A documentary about Armando,
by Sjors Swierstra and Roelof Jan Minneboo
What happens in your childhood defines your life, according to artist Armando. His childhood was defined by one crucial incident; a boy kills a German soldier in the woods during the Second World War. The story recurs in Armando’s work in many forms.: an ill-fated event, a victim that becomes a perpetrator, a guilty forest that witnessed everything but remains silent. Was Armando involved in the fateful event or did he invent a tragedy of mythological proportions? Filmmakers Sjors Swierstra and Roelof Jan Minneboo go in search of answers.
It begins at a woodland edge. A boy, around 15 years old, defies the curfew. A German soldier apprehends the boy and leads him to the Amersfoort concentration camp. The boy pretends to trip and stabs the soldier with a knife. The soldier dies, the boy flees.
This incident plays an essential part in the work of painter, writer, poet, sculptor, violinist and theatre-maker Armando. In interviews, Armando regularly brings up the incident, but he wards off deeper questions. Therefore many questions remain: was he involved himself or did he invent a universal tragedy, his own myth, that runs through his extensive oeuvre?
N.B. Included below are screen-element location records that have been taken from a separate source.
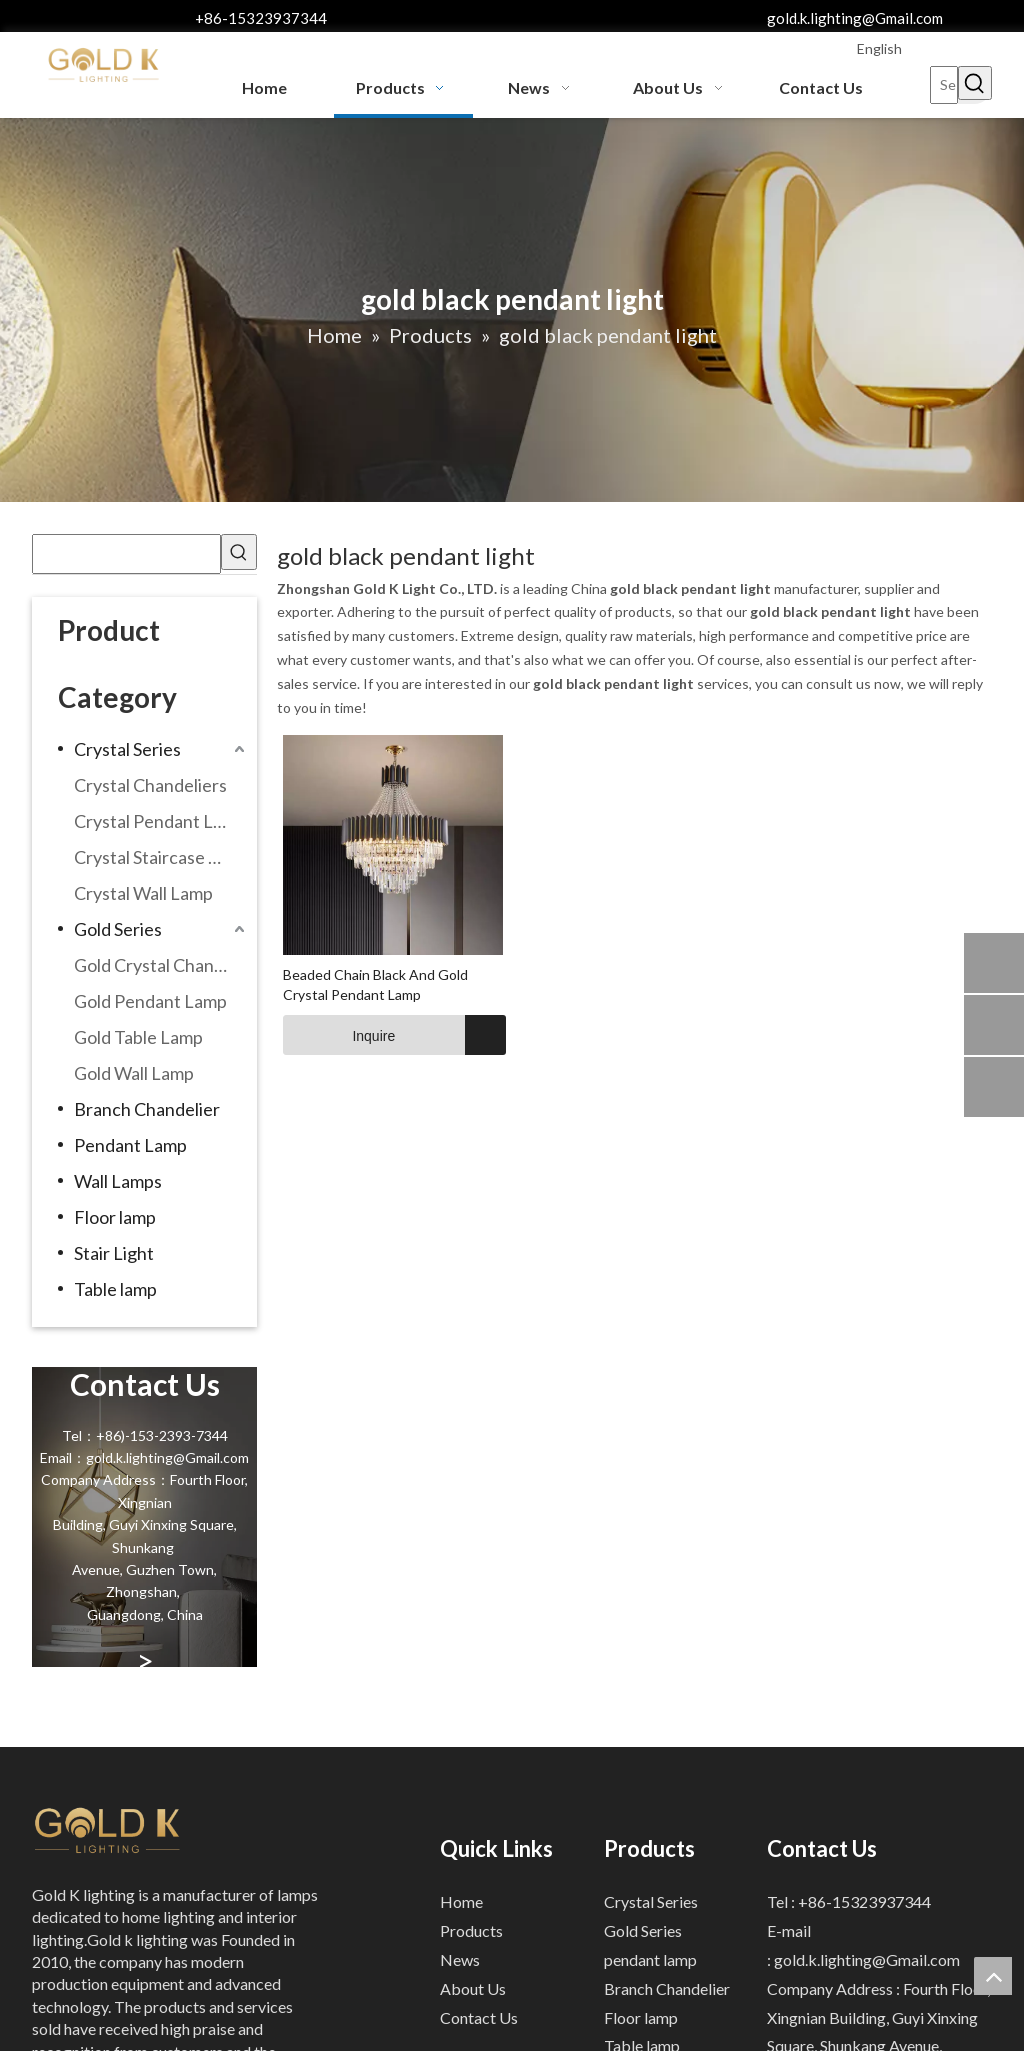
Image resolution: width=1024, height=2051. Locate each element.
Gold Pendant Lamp (150, 1001)
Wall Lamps (118, 1181)
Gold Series (118, 929)
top (993, 1976)
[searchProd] (126, 554)
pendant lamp (650, 1959)
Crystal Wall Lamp (143, 893)
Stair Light (114, 1253)
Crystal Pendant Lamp (160, 821)
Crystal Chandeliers (150, 785)
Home (461, 1901)
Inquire (339, 1035)
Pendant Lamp (130, 1145)
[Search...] (944, 85)
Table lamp (115, 1289)
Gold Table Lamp (138, 1037)
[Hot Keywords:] (975, 83)
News (460, 1959)
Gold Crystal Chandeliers (161, 965)
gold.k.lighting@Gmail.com (855, 18)
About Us (473, 1988)
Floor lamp (115, 1217)
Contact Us (479, 2017)
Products (471, 1930)
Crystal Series (127, 749)
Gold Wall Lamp (134, 1073)
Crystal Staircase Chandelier (161, 857)
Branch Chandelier (147, 1109)
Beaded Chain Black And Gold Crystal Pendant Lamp (375, 984)
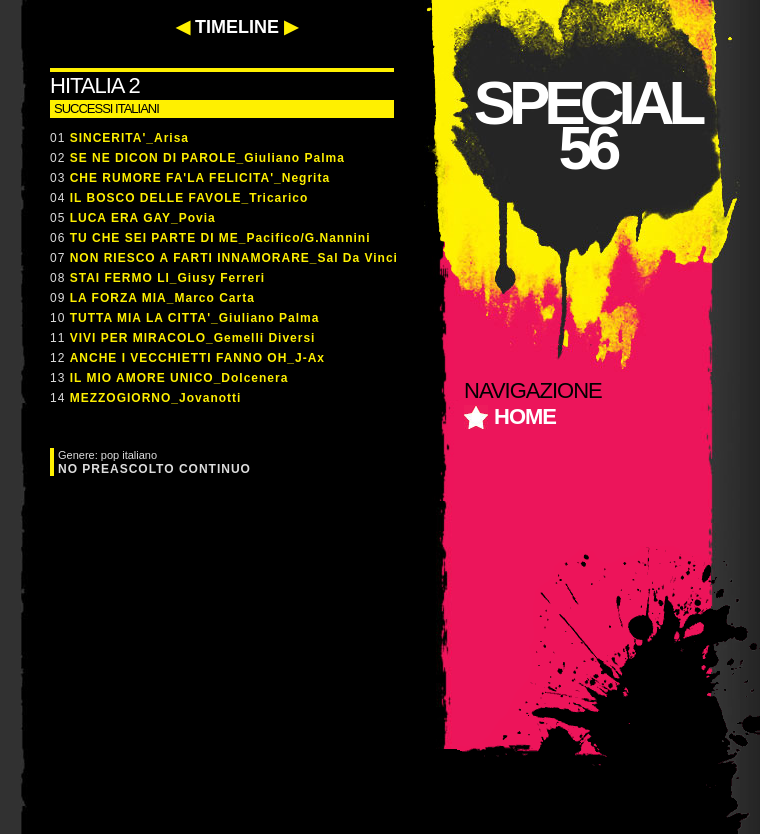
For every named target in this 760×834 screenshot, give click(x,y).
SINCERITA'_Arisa (129, 138)
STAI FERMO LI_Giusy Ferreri (167, 278)
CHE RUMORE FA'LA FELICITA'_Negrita (200, 178)
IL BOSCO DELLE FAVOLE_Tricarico (189, 198)
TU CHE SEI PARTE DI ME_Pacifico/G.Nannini (220, 238)
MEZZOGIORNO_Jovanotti (156, 398)
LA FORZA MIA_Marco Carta (162, 298)
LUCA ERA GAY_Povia (143, 218)
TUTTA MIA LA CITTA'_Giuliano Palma (195, 318)
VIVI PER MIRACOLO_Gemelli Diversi (193, 338)
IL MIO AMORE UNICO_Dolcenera (179, 378)
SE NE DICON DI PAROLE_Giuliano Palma (207, 158)
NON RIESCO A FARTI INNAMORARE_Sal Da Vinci (234, 258)
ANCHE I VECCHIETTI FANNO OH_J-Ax (197, 358)
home (525, 416)
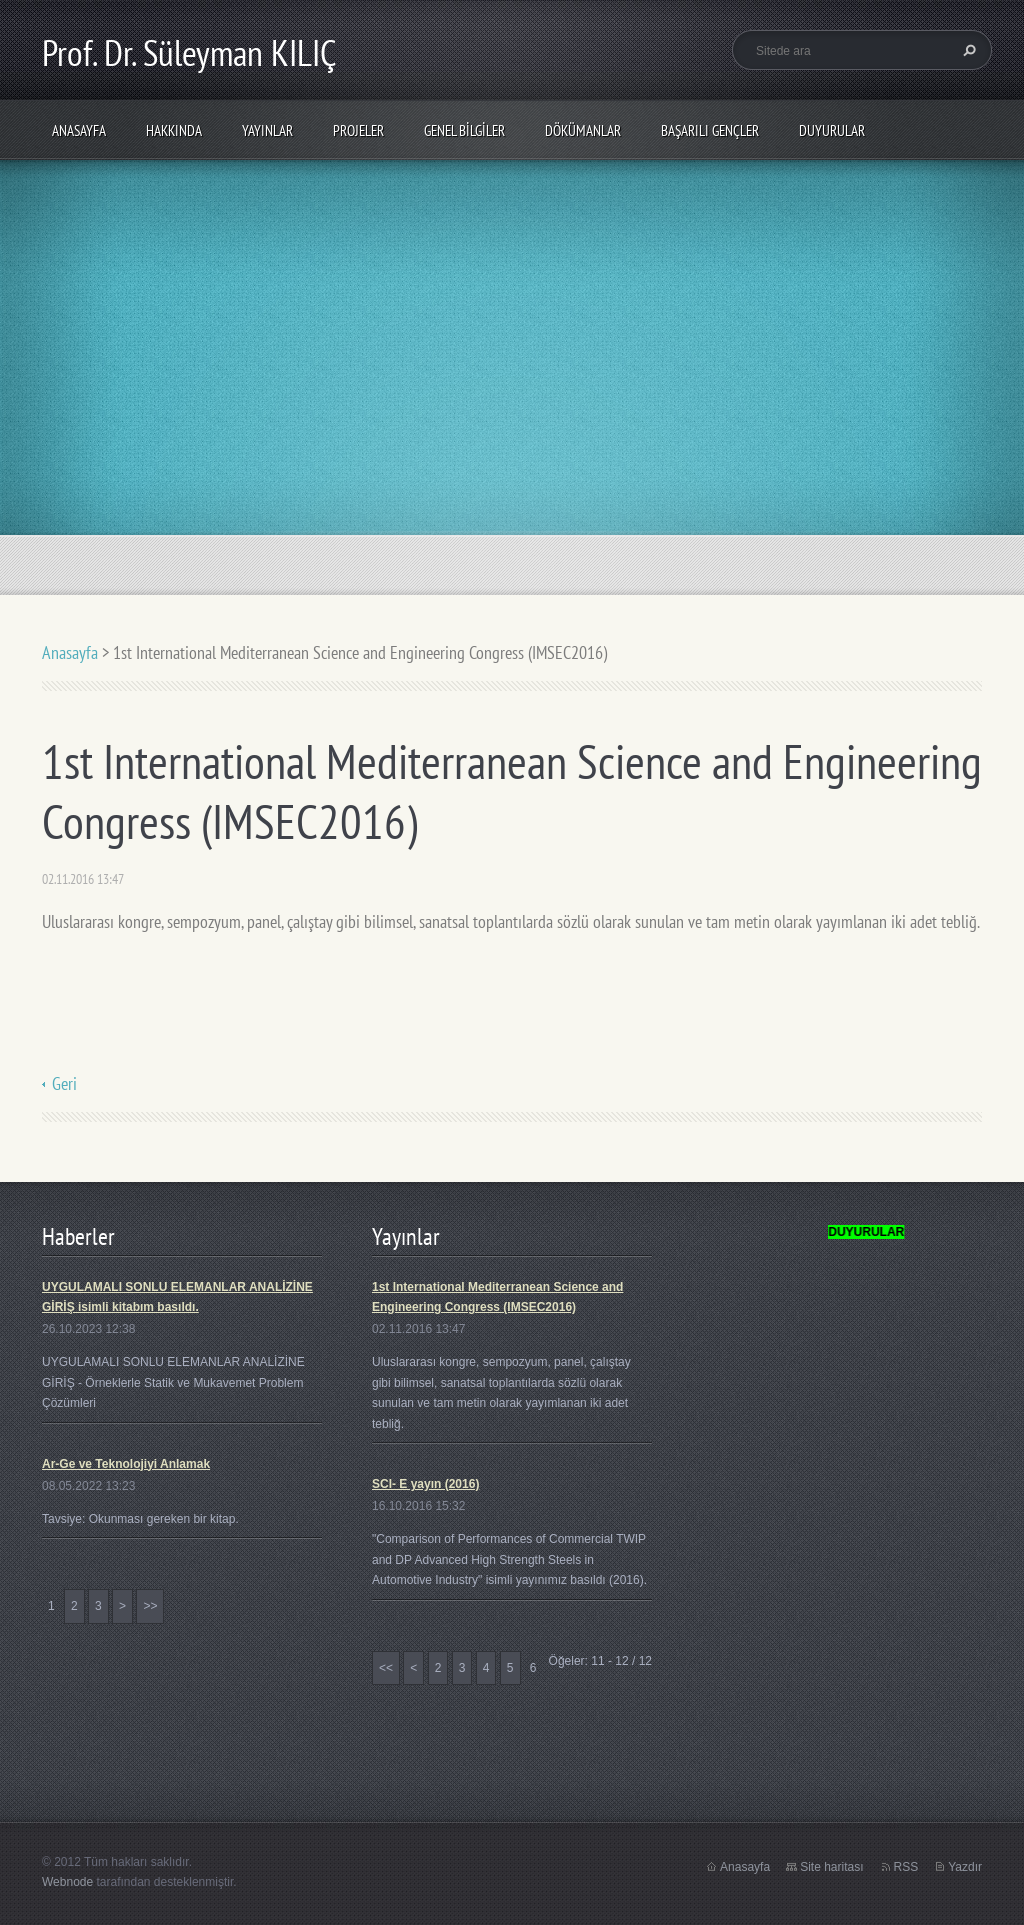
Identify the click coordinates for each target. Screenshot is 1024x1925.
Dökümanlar (583, 130)
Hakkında (174, 130)
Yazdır (965, 1867)
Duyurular (832, 130)
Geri (64, 1083)
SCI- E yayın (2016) (425, 1484)
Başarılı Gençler (710, 130)
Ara (967, 50)
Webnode (67, 1882)
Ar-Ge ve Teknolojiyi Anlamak (126, 1464)
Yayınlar (267, 130)
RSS (906, 1867)
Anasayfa (79, 130)
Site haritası (831, 1867)
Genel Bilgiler (464, 130)
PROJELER (358, 130)
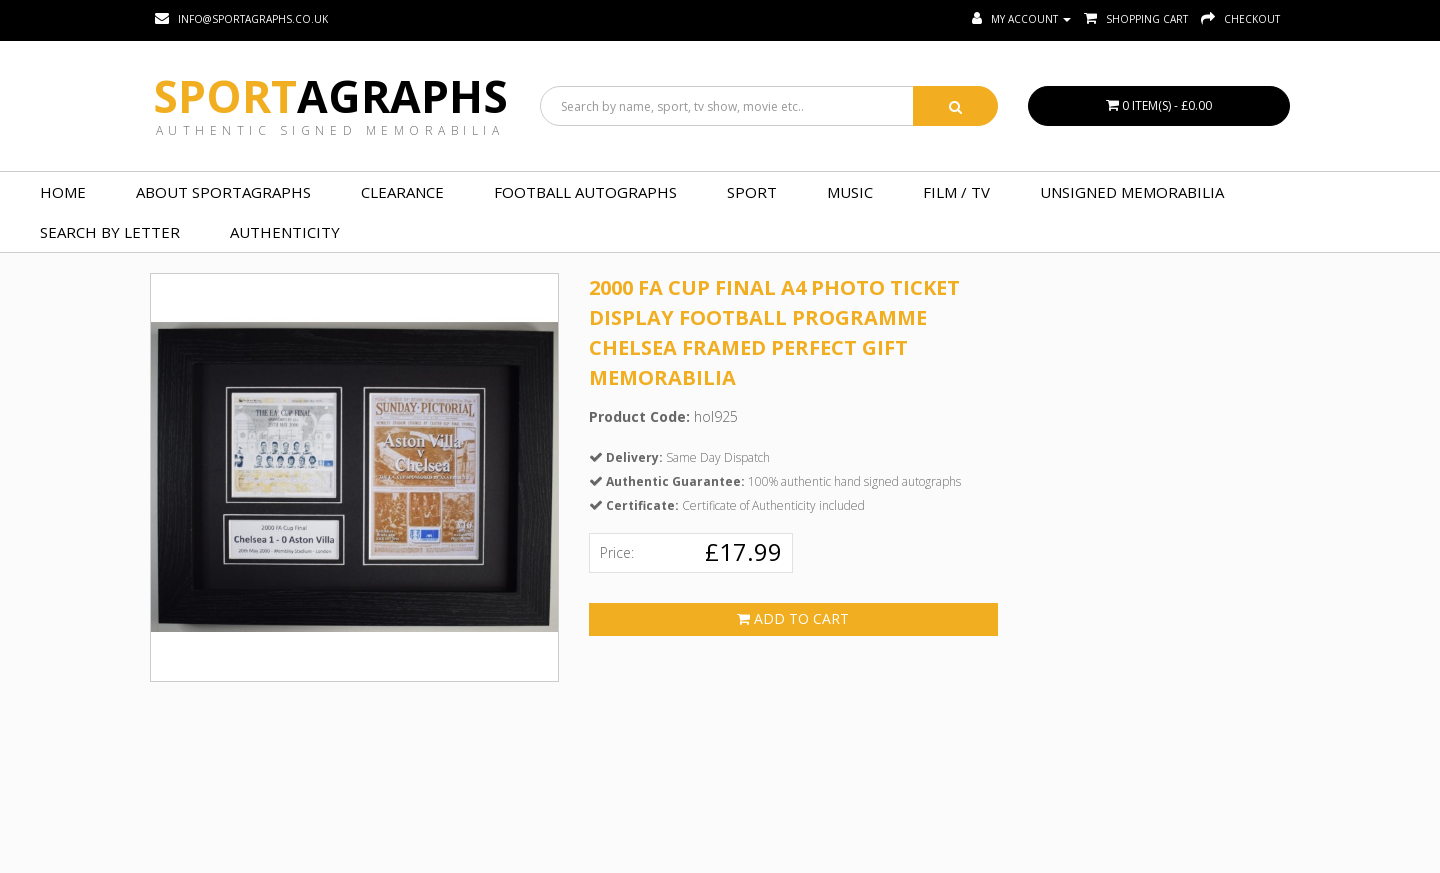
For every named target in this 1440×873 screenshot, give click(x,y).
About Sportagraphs (223, 192)
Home (63, 192)
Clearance (402, 192)
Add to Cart (793, 618)
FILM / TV (956, 192)
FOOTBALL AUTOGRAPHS (585, 192)
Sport (330, 96)
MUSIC (850, 192)
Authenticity (285, 232)
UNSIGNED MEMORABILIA (1132, 192)
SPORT (752, 192)
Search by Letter (110, 232)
Armando, the handsome, charismatic man with his cold leering eyes, never hid his fascination with violence. He cultivated a violent image since his first appearance on the art scene. He had himself photographed with weapons and calls himself ‘the phenomenon Armando’: a criminal guy, a fearsome fist-, street- and knife-fighter. Do this fascination and the game that the old Armando still plays with his image, originate from the incident?
As the film progresses, Swierstra and Minneboo, intrigued by Armando and his gnarly oeuvre for years, get closer to the skin of the artist. The filmmakers confront Armando with the mythical image he created for himself. The questions about the incident become more intense, the camera zooms in on his aged, weathered face. And still his leering eyes sparkle. Armando doesn’t give in easily, he fights for the autonomy of his artistry. Does Armando want to talk about what occurred in the woods, now that the end is near?
The film follows the last chapter in the life and work of one of the most important Dutch post-war artists. It is a search for the truth and a homage to the mystery. Swierstra and Minneboo show that the artist and his work come together in a fascinating Gesamtkunstwerk about trauma, guilt and memory.